After about half an hour of clambering over the rooftops, we hit a flat concrete roof liberally scattered with metal air-conditioning vents. I signalled to Shinobu that I had to stop, and bent over, leaning my hands on my knees and taking deep breaths.
“I cannot understand why h
e would not come with us,” Shinobu mused out loud. I caught what he was saying this time, although my ears were still ringing a little.
“All I could make out was that he didn’t want our protection. I think he said he didn’t need it. He must have some pretty strong mojo of his own. It’s kind of weird how he chooses to look like that, live like that. The king said he never even sets foot outside the shop.”
“Did he say anything else before we left? You had your head in the window for a while.”
“Mio, this is the katana’s second name. Listen…”
Don’t tell him.
Just don’t say anything.
Don’t say it.
For God’s sake!
I closed my eyes.
“He told me the sword’s second true name.”
I felt Shinobu’s gaze snap to my face. We stood there in silence as the wind whistled around us.
I couldn’t figure out what I needed or wanted to say. Abruptly I was exhausted, so overwhelmingly tired that I could barely think straight. Slowly I slid down to sit on the concrete, with my back to one of the metal vents. After drawing my knees up, I wrapped my arms around them and hid my face. There was a tentative footstep and a rustle of clothing, then Shinobu’s shoulder leaned against mine as he sat beside me.

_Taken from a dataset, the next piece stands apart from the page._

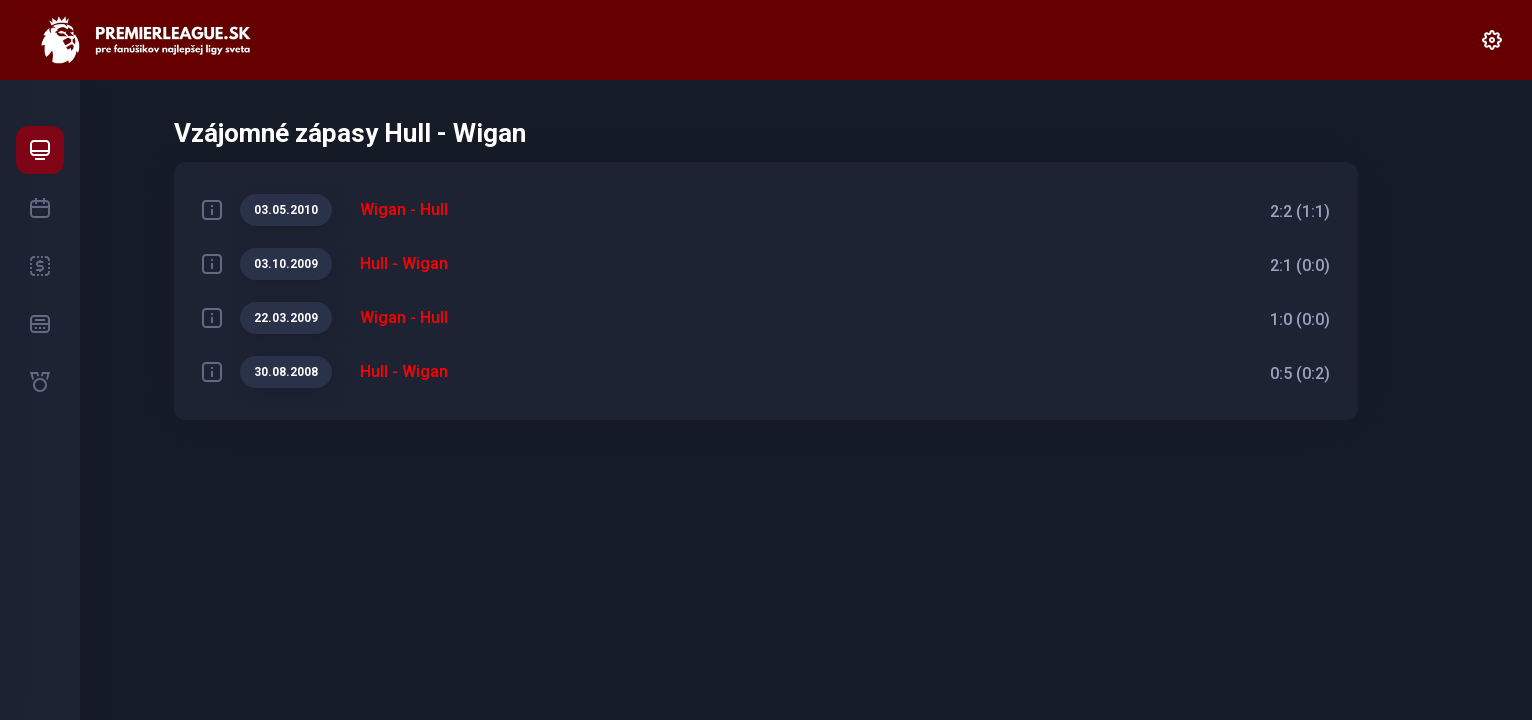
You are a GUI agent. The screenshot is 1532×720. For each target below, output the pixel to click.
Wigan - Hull (404, 209)
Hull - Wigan (404, 263)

Mr Leech could tell us that the gods – Kami – were damn useless fools all he liked, but they were still terrifying, powerful, impossible to predict, and after me and the katana.
What would Izanami do if one of her monsters finally managed to get hold of the sword? It didn’t take much imagination to figure out. She’d break the remaining bindings on it and break out of her Underworld prison, bringing all her demons with her. The mortal realm would become a nightmare battle zone as she went after Izanagi and revenge.
If Izanagi got his hands on it? He’d bind Shinobu back into the sword again. It was obvious now that was what he’d been trying to do the first time he came after me, when he’d skewered Shinobu to the floor with those bolts of white energy. Then he’d … “break my spirit”, Mr Leech had said. I shuddered at the thought of what that might mean. But in the end I’d still be the sword’s protector, still be compelled to guard it, still never be safe. And Izanami would continue sending her monsters into the world to hunt the sword, threatening innocent people wherever they went. Innocent people like my family. Like the ones I loved.